Перед этим управляющий сообщил Биггзу, что его зовут Зигфрид Зейферт и что он приехал в Америку из своего родного Штутгарта почти двадцать лет назад. Он до сих пор разговаривал с характерным немецким акцентом, как это можно было услышать, когда он сказал переезжающим жильцам, чтобы они воспользовались левым лифтом, сообщив, что туда к их прибытию постелили соломы. Клинг про себя отметил, что оба переезжающих жильца были чернокожими. Мистер Зейферт был белым.

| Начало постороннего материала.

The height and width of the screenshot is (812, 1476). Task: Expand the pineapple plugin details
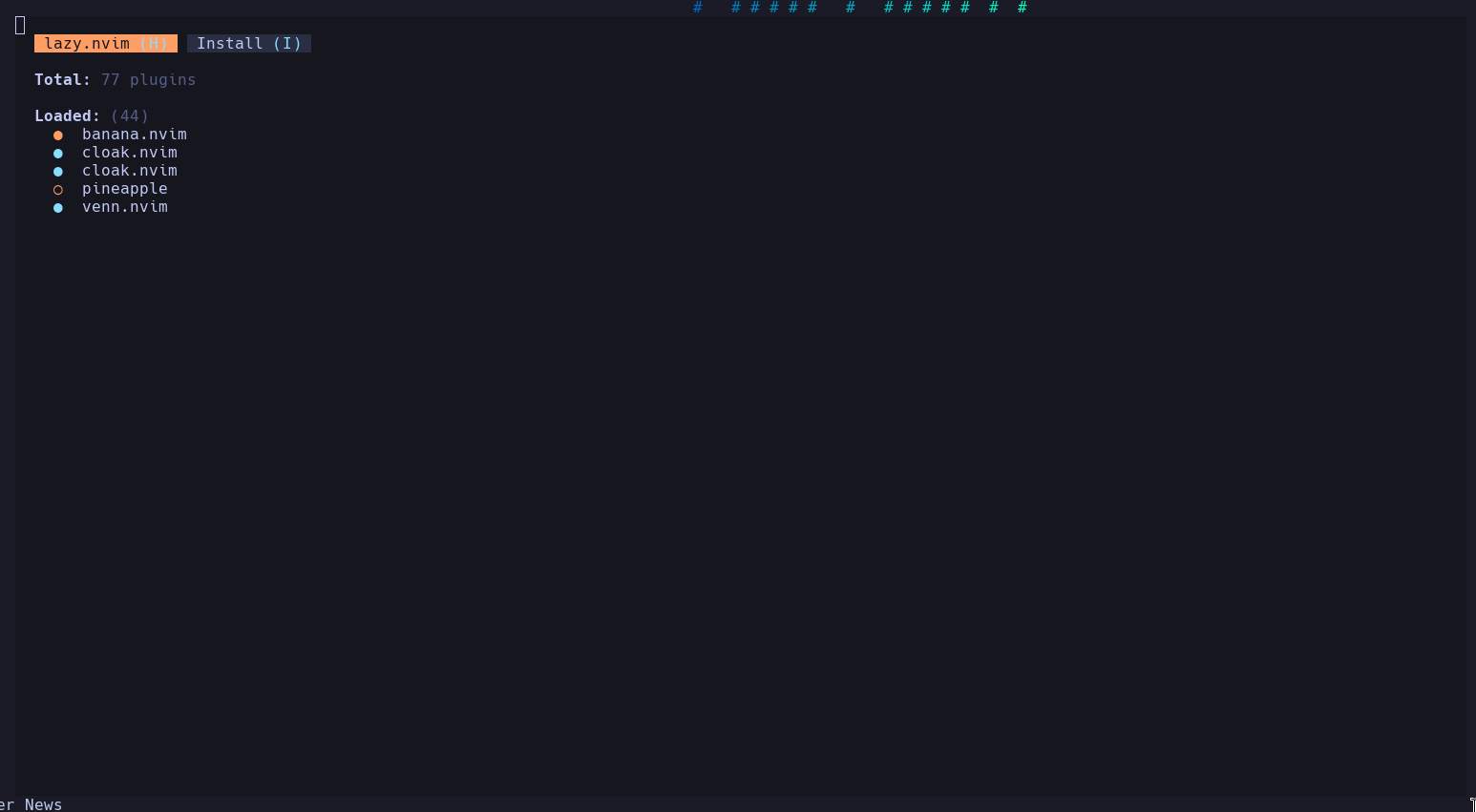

— Я стоял здесь на тротуаре, — рассказывал он четырем собравшимся детективам, двое из которых были белыми, а двое чернокожими, — когда бедняга выпал оттуда и полетел вниз. — И мистер Зейферт кивком указал на десятый этаж. — Он чуть не свалился прямо мне на голову, — со страхом и удивлением добавил мистер Зейферт. Когда управляющий принялся объяснять, каким это было для него потрясением — увидеть, как кровь этого славного юноши забрызгала все вокруг, его акцент стал менее заметен. Возможно, детективы просто успели немного к нему привыкнуть. — И к тому же он был голый! — добавил добропорядочный немец. Похоже, это поразило его намного больше, чем падение жильца с десятого этажа. Постепенно все более приближаясь в произношении к оксфордскому профессору английской литературы (вот как полезно знать второй язык!), управляющий сообщил, что узнал этого молодого человека сразу же, как только подбежал к телу. — Узнал его лицо, — уточнил мистер Зейферт, не желая, чтобы детективы подумали, что он был знаком с какими-нибудь особенностями анатомии бедного юноши, которые управляющий в любом случае не мог опознать, поскольку никогда прежде не видел мистера Мэддена обнаженным.
Детективы поинтересовались, постоянно ли мистер Мэдден проживал в этой квартире.
— Потому что, похоже, у него там было не слишком-то много одежды, — пояснил Джабим, точно так же, как минуту назад управляющий, кивком указав на десятый этаж. Или на одиннадцатый, если считать цокольный этаж. В некоторых домах в этом городе квартиры, расположенные на цокольном этаже, даже не имели номеров и обозначались буквами: "А", "В", "С" и так далее.
— Что вы имеете в виду? — переспросил Зейферт.
— Одежду, — повторил Джабим, вновь усомнившись в том, что этот чертов наци понимает английский язык. — В кладовке для одежды, в шкафу.
— Очень мало одежды, — перевел его мысль Биггз.
— Я всегда видел его в одной и той же одежде, — сказал Зейферт, пожав плечами. — Рабочий комбинезон, ботинки с высоким голенищем и синяя кепка. Без рубашки.
— А зимой? — спросил Карелла.
— Он поселился здесь только в январе, — ответил Зейферт.
— Но январь — это и есть зима, — сказал Клинг.
— Ну, иногда он надевал куртку. Коричневую кожаную куртку.
— Там наверху что-нибудь подобное было? — спросил Джабим.
Клинг покачал головой.
— А что он еще носил? — спросил Карелла.
— Я особо не присматривался.
— Значит, он здесь жил последние четыре месяца? — спросил Биггз.
— Три с половиной, — уточнил Зейферт.
— В эти месяцы случались сильные холода, — продолжал Карелла. — Вы никогда не видели, чтобы он надевал пальто?
— Мистер Мэдден был здоровым молодым человеком, — покачал головой Зейферт.
— Даже здоровый молодой человек может подхватить пневмонию, — заметил Джабим.
Переезжающие жильцы продолжали таскать мебель. На залитый солнцем тротуар вышла женщина, проживающая в этом доме, подошла к Зейферту и принялась жаловаться, что ей пришлось десять минут дожидаться лифта. Она сказала, что то ли кто-то переезжает, то ли один из этих чертовых лифтов не работает. Еще она сказала, что пожалуется в контору по техническому обслуживанию лифтов. Зейферт терпеливо выслушал, сочувственно цокая, и объяснил, что это старое здание и, к сожалению, лифты не всегда работают должным образом.